Frau Birgerson war irgendwo hier bei ihr im Zimmer, machte sich nützlich, kam mit einer Schüssel voll heißem Wasser, mit Handtuch und Lappen, wusch sie, bewegte sich vorsichtig um sie herum, tröstete sie. Ruth fühlte jetzt ein merkwürdig liebes Gefühl für Frau Birgerson; sonst hatte sie sie nie so besonders sympathisch gefunden. Erstens war da das mit ihrer Stimme, die war so merkwürdig hart und rau, sie hätte nie in einem Chor singen können, nicht einmal Tenor, und dann glaubte sie weder an Jesus noch an sonst etwas, genau wie der Apotheker selbst. Sie hatte eine etwas barsche und sachliche Wesensart, ganz ähnlich wie ihre Stimme. Ruth hatte sie nie so recht leiden mögen. Aber jetzt klammerte sie sich an diese Sachlichkeit, und Frau Birgersons etwas harte, trockene Hand war wie ein sicherer Fels. Sie segelte über Wellen aus Schmerz und vertäute sich an dieser Hand, hielt sie ganz fest.

Frau Birgerson strich ihr mit einem Waschlappen über die Stirn.

»Ein Mann«, murmelte Ruth, »ging von Jerusalem hinab nach Jericho, und er geriet unter die Räuber.« Dann kam sie nicht weiter, denn eine neue Welle von Schmerzen kam heran und riss sie mit sich. Frau Birgerson wischte ihr die Stirn.

Wenn sie nicht sich selbst hörte, hörte sie die Stille des Zimmers. Es war ganz und gar still. Irgendwo von draußen vor der Tür kam in regelmäßigen Abständen der dumpfe, dunkle Laut von rastlosen Uniformstiefeln, die schwer über Holzdielen und Flickenteppiche schlurften.

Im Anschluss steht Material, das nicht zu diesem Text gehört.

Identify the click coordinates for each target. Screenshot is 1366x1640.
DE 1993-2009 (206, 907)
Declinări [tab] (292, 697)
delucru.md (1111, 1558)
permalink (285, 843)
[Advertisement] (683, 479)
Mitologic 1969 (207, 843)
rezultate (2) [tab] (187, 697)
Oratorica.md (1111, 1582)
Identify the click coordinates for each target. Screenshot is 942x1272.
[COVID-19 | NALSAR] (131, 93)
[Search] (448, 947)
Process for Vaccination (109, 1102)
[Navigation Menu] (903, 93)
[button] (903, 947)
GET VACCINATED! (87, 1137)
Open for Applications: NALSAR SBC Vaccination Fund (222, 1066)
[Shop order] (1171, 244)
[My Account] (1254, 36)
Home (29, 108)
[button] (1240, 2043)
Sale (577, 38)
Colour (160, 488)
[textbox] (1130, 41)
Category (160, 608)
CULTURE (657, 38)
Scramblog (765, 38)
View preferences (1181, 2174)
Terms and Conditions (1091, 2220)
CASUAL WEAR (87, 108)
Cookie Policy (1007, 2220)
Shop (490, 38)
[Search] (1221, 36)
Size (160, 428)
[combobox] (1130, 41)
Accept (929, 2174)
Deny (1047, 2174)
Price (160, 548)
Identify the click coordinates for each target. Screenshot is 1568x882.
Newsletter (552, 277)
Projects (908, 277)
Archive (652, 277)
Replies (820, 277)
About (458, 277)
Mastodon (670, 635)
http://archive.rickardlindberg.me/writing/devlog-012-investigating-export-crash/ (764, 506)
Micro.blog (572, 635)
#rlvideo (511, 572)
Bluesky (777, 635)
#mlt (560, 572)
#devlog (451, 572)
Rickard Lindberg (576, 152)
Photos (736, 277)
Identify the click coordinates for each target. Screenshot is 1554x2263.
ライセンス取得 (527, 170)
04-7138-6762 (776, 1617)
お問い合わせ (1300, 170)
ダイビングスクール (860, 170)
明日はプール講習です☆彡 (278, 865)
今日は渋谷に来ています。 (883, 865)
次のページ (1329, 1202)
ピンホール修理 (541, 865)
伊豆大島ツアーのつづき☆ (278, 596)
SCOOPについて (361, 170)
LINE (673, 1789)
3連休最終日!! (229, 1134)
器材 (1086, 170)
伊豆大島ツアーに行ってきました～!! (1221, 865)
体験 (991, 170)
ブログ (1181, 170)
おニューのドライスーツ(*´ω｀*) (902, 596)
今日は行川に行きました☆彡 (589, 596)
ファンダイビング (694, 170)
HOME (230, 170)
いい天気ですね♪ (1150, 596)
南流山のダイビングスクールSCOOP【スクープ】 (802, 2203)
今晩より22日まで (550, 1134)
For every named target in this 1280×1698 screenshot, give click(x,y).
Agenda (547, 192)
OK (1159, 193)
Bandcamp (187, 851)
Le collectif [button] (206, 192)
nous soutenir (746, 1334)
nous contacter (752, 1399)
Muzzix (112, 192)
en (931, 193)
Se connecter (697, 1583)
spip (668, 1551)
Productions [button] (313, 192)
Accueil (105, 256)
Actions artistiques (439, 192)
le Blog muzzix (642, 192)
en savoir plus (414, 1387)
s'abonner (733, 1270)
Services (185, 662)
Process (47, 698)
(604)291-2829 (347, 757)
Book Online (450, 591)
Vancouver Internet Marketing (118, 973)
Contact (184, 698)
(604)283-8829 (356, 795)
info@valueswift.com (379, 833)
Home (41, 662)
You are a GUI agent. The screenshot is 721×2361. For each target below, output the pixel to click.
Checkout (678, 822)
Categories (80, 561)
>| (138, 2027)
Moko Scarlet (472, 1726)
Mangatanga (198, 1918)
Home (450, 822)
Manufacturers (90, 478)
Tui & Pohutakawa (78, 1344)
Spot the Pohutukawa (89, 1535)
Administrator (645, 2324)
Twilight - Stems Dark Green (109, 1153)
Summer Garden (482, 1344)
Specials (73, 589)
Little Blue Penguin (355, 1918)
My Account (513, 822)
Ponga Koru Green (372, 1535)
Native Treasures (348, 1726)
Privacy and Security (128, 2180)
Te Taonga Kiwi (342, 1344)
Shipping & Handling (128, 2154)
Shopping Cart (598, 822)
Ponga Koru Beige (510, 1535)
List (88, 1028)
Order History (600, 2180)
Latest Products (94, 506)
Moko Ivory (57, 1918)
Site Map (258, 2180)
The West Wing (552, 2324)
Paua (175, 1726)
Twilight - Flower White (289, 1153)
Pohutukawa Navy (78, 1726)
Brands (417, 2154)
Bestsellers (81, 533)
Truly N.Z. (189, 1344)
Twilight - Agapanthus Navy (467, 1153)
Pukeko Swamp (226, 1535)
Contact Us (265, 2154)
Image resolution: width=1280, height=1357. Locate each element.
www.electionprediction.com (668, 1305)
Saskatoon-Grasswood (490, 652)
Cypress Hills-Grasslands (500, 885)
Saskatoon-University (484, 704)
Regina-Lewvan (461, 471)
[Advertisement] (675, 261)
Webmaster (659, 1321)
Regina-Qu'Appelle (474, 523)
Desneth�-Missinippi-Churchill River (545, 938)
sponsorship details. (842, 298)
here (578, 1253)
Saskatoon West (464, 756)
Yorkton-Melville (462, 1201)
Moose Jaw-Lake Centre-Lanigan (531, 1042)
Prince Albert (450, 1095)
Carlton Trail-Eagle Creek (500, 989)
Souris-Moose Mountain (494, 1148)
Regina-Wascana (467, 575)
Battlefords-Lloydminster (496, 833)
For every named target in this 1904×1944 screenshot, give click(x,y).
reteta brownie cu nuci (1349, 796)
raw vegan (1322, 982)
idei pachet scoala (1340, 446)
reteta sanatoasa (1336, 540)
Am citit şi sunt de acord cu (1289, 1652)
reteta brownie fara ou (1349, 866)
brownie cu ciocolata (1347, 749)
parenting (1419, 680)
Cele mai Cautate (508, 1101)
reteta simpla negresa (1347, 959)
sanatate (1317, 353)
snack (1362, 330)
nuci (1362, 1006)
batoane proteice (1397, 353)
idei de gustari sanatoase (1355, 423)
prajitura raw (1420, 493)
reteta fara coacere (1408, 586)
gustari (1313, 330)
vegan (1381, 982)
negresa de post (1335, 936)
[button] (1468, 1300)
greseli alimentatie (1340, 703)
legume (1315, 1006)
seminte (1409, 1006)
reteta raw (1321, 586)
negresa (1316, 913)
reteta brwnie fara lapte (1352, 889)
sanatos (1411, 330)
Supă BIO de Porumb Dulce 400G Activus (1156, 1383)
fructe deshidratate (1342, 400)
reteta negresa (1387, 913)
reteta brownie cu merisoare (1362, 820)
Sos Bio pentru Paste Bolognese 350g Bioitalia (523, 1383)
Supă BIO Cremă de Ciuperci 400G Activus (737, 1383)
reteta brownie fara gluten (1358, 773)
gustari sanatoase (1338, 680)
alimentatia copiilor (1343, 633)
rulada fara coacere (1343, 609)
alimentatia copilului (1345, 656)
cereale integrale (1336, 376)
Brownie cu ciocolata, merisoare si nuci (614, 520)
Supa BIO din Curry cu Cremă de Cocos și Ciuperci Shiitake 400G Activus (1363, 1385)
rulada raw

»Soll ich den Stationsmeister holen?«

»Gustav? Nein. Nein. Jetzt nicht.«

Es ist seine Schuld, dachte sie.

»Ich glaube, ich hole ihn trotzdem.«

»Nein, nicht weggehen. Nicht weggehen.«

»Gut, ich gehe nicht weg. Ich bleibe hier.«

»Werden nicht fünf Spatzen für zwei Heller verkauft? Aber vergisst Gott auch nur einen von ihnen?«

»Still jetzt. Du brauchst keine Angst zu haben. Alles wird gut.«

Es ließ etwas nach. Ruth hielt sich an Frau Apotheker Birgersons Hand fest. Rasche Schritte die Treppe hinab, eine Tür wurde geöffnet. Jetzt schrie Ruth. Jetzt hatte sie Angst. Ab und zu glitt sie in Halbschlaf. Und dieser Halbschlaf war wie warmes, schimmerndes Wasser. Aber in regelmäßigen Abständen rissen die Schmerzen sie wieder an die Oberfläche.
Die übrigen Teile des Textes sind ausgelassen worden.